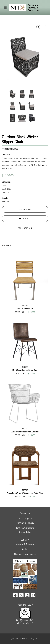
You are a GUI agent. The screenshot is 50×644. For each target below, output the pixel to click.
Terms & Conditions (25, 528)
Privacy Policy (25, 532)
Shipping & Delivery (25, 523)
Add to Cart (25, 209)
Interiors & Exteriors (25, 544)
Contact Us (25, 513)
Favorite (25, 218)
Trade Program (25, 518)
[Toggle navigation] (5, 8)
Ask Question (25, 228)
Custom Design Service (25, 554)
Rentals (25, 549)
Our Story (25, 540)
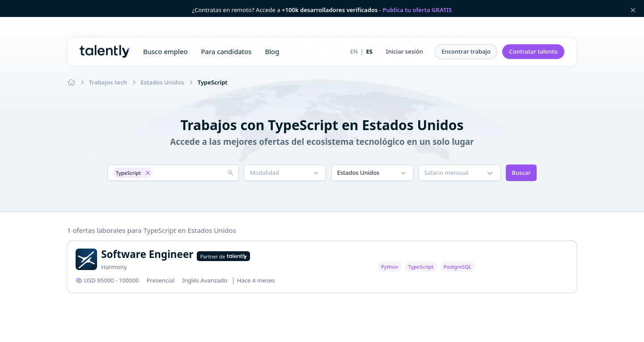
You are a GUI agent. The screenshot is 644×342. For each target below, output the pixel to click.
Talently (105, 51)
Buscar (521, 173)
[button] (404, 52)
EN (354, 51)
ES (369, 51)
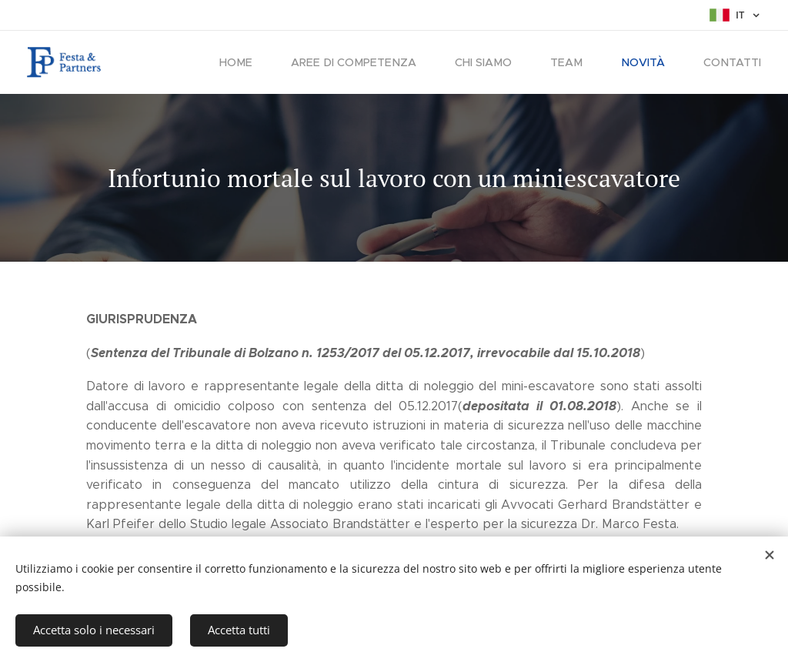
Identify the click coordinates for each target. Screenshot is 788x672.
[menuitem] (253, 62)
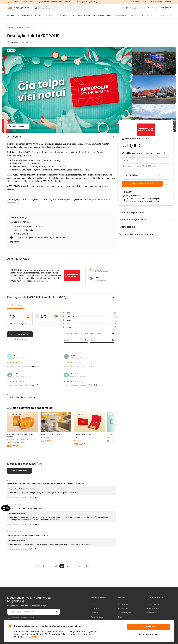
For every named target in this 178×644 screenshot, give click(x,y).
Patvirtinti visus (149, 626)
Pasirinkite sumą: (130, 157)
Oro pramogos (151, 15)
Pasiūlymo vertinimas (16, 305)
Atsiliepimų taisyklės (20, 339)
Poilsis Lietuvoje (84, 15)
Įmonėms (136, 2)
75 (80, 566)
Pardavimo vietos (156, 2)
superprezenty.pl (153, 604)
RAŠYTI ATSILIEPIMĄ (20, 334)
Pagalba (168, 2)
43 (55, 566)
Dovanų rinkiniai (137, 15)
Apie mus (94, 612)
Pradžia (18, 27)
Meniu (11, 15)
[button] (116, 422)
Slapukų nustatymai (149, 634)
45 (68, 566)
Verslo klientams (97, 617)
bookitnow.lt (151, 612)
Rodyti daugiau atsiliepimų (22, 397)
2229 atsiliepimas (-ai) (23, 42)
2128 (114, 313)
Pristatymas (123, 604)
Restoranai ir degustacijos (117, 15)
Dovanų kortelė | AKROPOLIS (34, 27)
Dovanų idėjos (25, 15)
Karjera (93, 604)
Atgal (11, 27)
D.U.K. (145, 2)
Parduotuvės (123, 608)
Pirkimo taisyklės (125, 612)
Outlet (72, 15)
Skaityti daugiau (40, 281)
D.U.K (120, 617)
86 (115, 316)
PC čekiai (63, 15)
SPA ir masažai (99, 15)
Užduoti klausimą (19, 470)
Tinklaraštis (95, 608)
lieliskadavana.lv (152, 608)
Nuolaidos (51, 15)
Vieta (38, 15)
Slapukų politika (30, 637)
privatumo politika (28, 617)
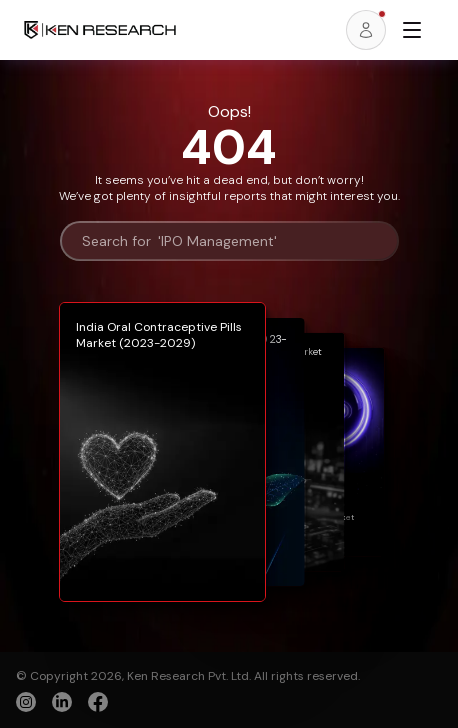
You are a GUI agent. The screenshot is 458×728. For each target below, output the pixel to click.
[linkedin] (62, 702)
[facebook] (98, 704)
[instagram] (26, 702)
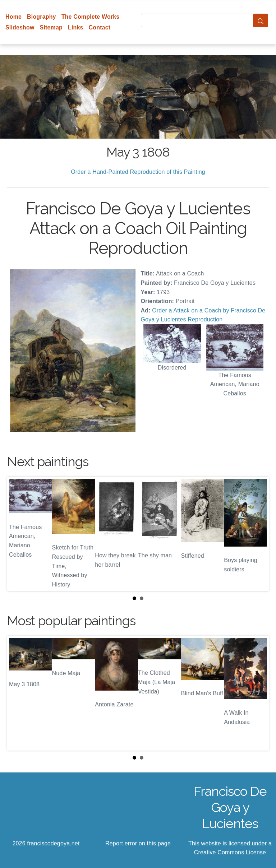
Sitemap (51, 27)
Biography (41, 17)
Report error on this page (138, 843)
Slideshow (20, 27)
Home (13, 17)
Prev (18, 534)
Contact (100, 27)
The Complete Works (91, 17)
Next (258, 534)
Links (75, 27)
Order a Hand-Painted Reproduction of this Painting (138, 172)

----------

Objective ::
Return all of the items above word for word, leaving out the pictures.

The completed task ::
You are a GUI agent. The screenshot is 50×644. For each target below, output the pixel to click.
Terms & Conditions (25, 528)
Privacy Policy (25, 532)
Shipping & Delivery (25, 523)
Add to Cart (25, 209)
Interiors & Exteriors (25, 544)
Contact Us (25, 513)
Favorite (25, 218)
Trade Program (25, 518)
[Toggle navigation] (5, 8)
Ask Question (25, 228)
Custom Design Service (25, 554)
Rentals (25, 549)
Our Story (25, 540)
You are a GUI agent. The screenshot is 644×342. For each target below, output the pixel to click.
Talently (105, 51)
Buscar (521, 173)
[button] (404, 52)
EN (354, 51)
ES (369, 51)
Identify the click coordinates for each target. Screenshot is 788x672.
[menuitem] (253, 62)
For every named target in this 178×644 screenshot, give click(x,y).
Patvirtinti visus (149, 626)
Pasirinkite sumą: (130, 157)
Oro pramogos (151, 15)
Pasiūlymo vertinimas (16, 305)
Atsiliepimų taisyklės (20, 339)
Poilsis Lietuvoje (84, 15)
Įmonėms (136, 2)
75 (80, 566)
Pardavimo vietos (156, 2)
superprezenty.pl (153, 604)
RAŠYTI ATSILIEPIMĄ (20, 334)
Pagalba (168, 2)
43 (55, 566)
Dovanų rinkiniai (137, 15)
Apie mus (94, 612)
Pradžia (18, 27)
Meniu (11, 15)
[button] (116, 422)
Slapukų nustatymai (149, 634)
45 (68, 566)
Verslo klientams (97, 617)
bookitnow.lt (151, 612)
Rodyti daugiau atsiliepimų (22, 397)
2229 atsiliepimas (-ai) (23, 42)
2128 (114, 313)
Pristatymas (123, 604)
Restoranai ir degustacijos (117, 15)
Dovanų kortelė | AKROPOLIS (34, 27)
Dovanų idėjos (25, 15)
Karjera (93, 604)
Atgal (11, 27)
D.U.K. (145, 2)
Parduotuvės (123, 608)
Pirkimo taisyklės (125, 612)
Outlet (72, 15)
Skaityti daugiau (40, 281)
D.U.K (120, 617)
86 (115, 316)
PC čekiai (63, 15)
SPA ir masažai (99, 15)
Užduoti klausimą (19, 470)
Tinklaraštis (95, 608)
lieliskadavana.lv (152, 608)
Nuolaidos (51, 15)
Vieta (38, 15)
Slapukų politika (30, 637)
privatumo politika (28, 617)
You are a GUI agent. The screenshot is 458×728. For each target below, output the pixel to click.
[linkedin] (62, 702)
[facebook] (98, 704)
[instagram] (26, 702)
Sitemap (51, 27)
Biography (41, 17)
Report error on this page (138, 843)
Slideshow (20, 27)
Home (13, 17)
Prev (18, 534)
Contact (100, 27)
The Complete Works (91, 17)
Next (258, 534)
Links (75, 27)
Order a Hand-Painted Reproduction of this Painting (138, 172)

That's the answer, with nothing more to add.